> **TRAVAIL À RÉALISER**:
[a] Veuillez reproduire à l'identique le passage du texte sur la marque CLINIQUE qui commence aux mots « CONDAMNER WB Technologies SAS a payer » et s'arrête après « offres de droit. ».
[b] Répondez aux questions suivantes d'après le texte sur la marque CLINIQUE :
(i) Quel numéro porte la marque CLINIQUE dont Clinique Laboratories LLC est titulaire ?
(ii) Quel est le montant de l'astreinte prévue par infraction constatée ?
(iii) Quelle somme est réclamée au titre de l'article 700 du Code de procédure civile ?

> **TEXTE SOURCE**:
──────────────────────────────
DIRE ET JUGER que l'usage par WB Technologies SAS des signes "CLINIQUE DIGITALE" et "LA CLINIQUE DIGITALE" sur le site Internet www.wired-beauty.com constitue une atteinte a la renommée de la marque CLINIQUE No. 54 429 dont est titulaire Clinique Laboratories LLC ;

DIRE ET JUGER que le lancement a venir de l'Application pour smartphones sous le nom "LA CLINIQUE DIGITALE" est de nature a porter une atteinte imminente a la marque CLINIQUE No. 54 429 dont est titulaire Clinique Laboratories LLC ;

DIRE ET JUGER que la demande reconventionnelle de WB Technologies SAS pour procedure abusive constitue une nouvelle prétention ou a tout le moins n'est pas fondée ;

En conséquence,

ORDONNER a WB Technologies SAS de cesser tout usage des signes "CLINIQUE DIGITALE" et "LA CLINIQUE DIGITALE", ou de tout signe similaire, sur son site internet notamment et sur tout support, pour designer tout produit ou service et notamment une application pour smartphones, et ce, sous astreinte de 1000 euros par infraction constatee, a compter de la signification de l'arret a intervenir ;

INTERDIRE a WB Technologies SAS de lancer son application sous le nom "LA CLINIQUE DIGITALE", ou tout signe similaire, et ce, sous astreinte de 1000 euros par infraction constatée, a compter de la signification de l'arret a intervenir ;

CONDAMNER WB Technologies SAS a réparer l'ensemble des préjudices subis par Clinique Laboratories LLC et a lui payer la somme de 25.000 euros a titre de dommages-interets provisionnels en réparation du préjudice cause au caractère distinctif et a la renommée de la Marque CLINIQUE ;

DEBOUTER Technologies SAS de sa demande reconventionnelle pour procedure abusive ;

CONDAMNER WB Technologies SAS a payer a Clinique Laboratories LLC la somme de 20.000 euros au titre de l'article 700 du Code de procedure civile ;

CONDAMNER WB Technologies SAS aux entiers depens qui pourront être recouvrés par Maitre Alain Fisselier, avocat aux offres de droit.
──────────────────────────────
(Entrées enregistrées)
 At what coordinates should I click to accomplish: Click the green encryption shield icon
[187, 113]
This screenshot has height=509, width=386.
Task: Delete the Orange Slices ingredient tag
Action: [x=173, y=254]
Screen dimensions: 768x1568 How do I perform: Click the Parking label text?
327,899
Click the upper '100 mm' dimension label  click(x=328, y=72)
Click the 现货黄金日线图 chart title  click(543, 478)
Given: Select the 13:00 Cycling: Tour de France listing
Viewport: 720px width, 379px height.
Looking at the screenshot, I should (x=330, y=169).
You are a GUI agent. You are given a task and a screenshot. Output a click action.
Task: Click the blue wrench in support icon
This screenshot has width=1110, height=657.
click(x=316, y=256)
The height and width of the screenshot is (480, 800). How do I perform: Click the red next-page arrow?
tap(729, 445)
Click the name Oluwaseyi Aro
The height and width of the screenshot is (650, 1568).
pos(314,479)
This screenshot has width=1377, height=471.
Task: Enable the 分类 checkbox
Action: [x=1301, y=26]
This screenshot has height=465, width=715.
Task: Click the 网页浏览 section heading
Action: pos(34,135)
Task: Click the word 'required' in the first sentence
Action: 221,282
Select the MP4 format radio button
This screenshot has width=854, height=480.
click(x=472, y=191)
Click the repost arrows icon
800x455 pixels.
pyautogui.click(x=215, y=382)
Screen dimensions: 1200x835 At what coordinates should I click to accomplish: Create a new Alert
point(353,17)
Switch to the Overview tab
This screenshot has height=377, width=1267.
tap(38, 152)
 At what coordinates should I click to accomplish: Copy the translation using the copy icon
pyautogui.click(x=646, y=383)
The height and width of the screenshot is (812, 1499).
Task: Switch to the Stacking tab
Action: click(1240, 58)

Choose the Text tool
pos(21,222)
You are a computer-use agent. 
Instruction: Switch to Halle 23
──────────────────────────────
> **CORRIGÉ DES EXERCICES**:
[a]
CONDAMNER WB Technologies SAS a payer a Clinique Laboratories LLC la somme de 20.000 euros au titre de l'article 700 du Code de procedure civile ;

CONDAMNER WB Technologies SAS aux entiers depens qui pourront être recouvrés par Maitre Alain Fisselier, avocat aux offres de droit.

[b]
(i) No. 54 429
(ii) 1000 euros
(iii) 20.000 euros